Es elogio que ha de extenderse a la estética, a la creación, y que alcanza a artistas y artesanos con talento -y hasta sin él- que constituyen la gloriosa infantería de la historia en la poesía y la música, en la prosa y el pensamiento, en las ciencias y en las artes. La cronología les ha jugado una mala pasada a no pocos, que han permanecido en la sombra por mor de contemporáneos geniales. El ilustre Feuerbach ha pasado a la historia de la filosofía como un secundario, emparedado entre gigantes, entre su maestro Hegel y su debelador Marx. El notable Michael Haydn se ha quedado en músico de tercera fila por la cercanía de su hermano, el inmenso Franz Joseph. Y el valioso Salieri, ahora cargado con la atribución dramática de presunta envidia ante Amadeus: su talento, aun sin resistir comparación con el divino Mozart y con otros grandes de la Viena de fines del XVIII, hubiera brillado, en cambio, en cualquier otro lugar o tiempo.

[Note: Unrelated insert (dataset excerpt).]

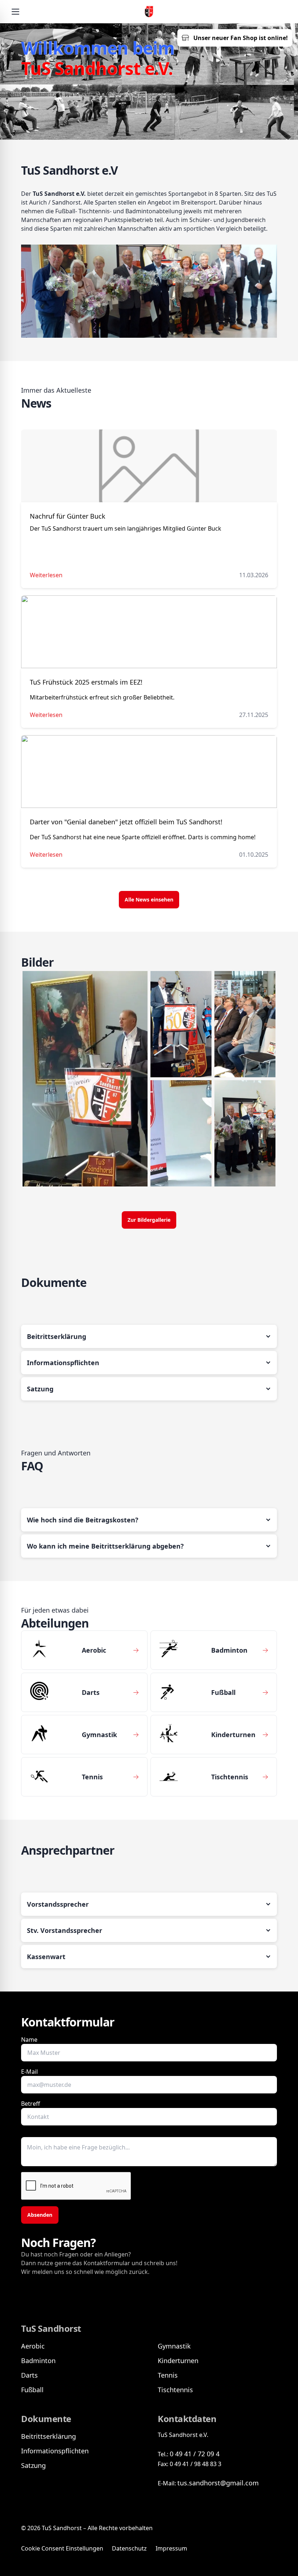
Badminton (38, 2360)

Algún día habrá que rendir homenaje a todos los Salieri que en la historia han sido, a aquellos que, sin talla de genios, han mostrado, sin embargo, inteligencia y dignidad acreedoras al respeto y a un monumento sencillo, quizá no sobre columna de cien metros, mas sí en la intimidad de un patio y con la asistencia de algún ángel.

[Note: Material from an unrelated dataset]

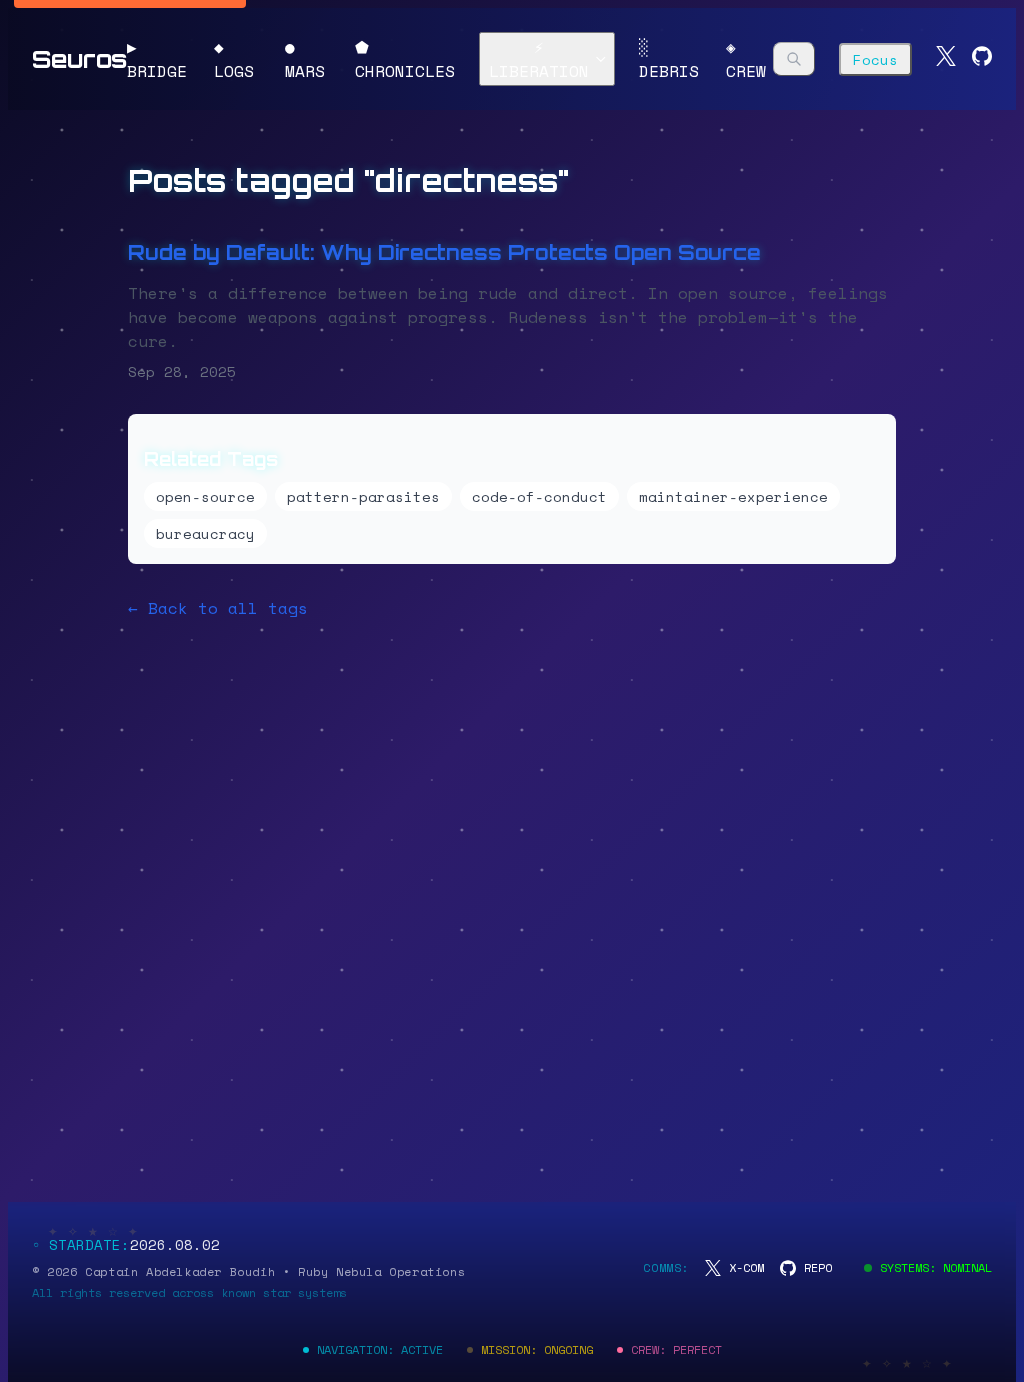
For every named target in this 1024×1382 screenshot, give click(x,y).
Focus (875, 59)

En días de “gloria a Dios en las alturas y paz a los hombres”, cabe invocar otro canto: gloria también, y no paz sólo, ni únicamente en los cielos, sino en la tierra, a ras del suelo, a las mujeres y a los hombres de tanta dignidad, a todos aquellos que, sin haber sido victoriosos, permanecieron, empero, no vencidos; y a aquellos que, no pudiendo ser genios, héroes o santos, se esforzaron por ser artesanos, enfermeros, maestros, trabajadores, y no se resignaron a la peste.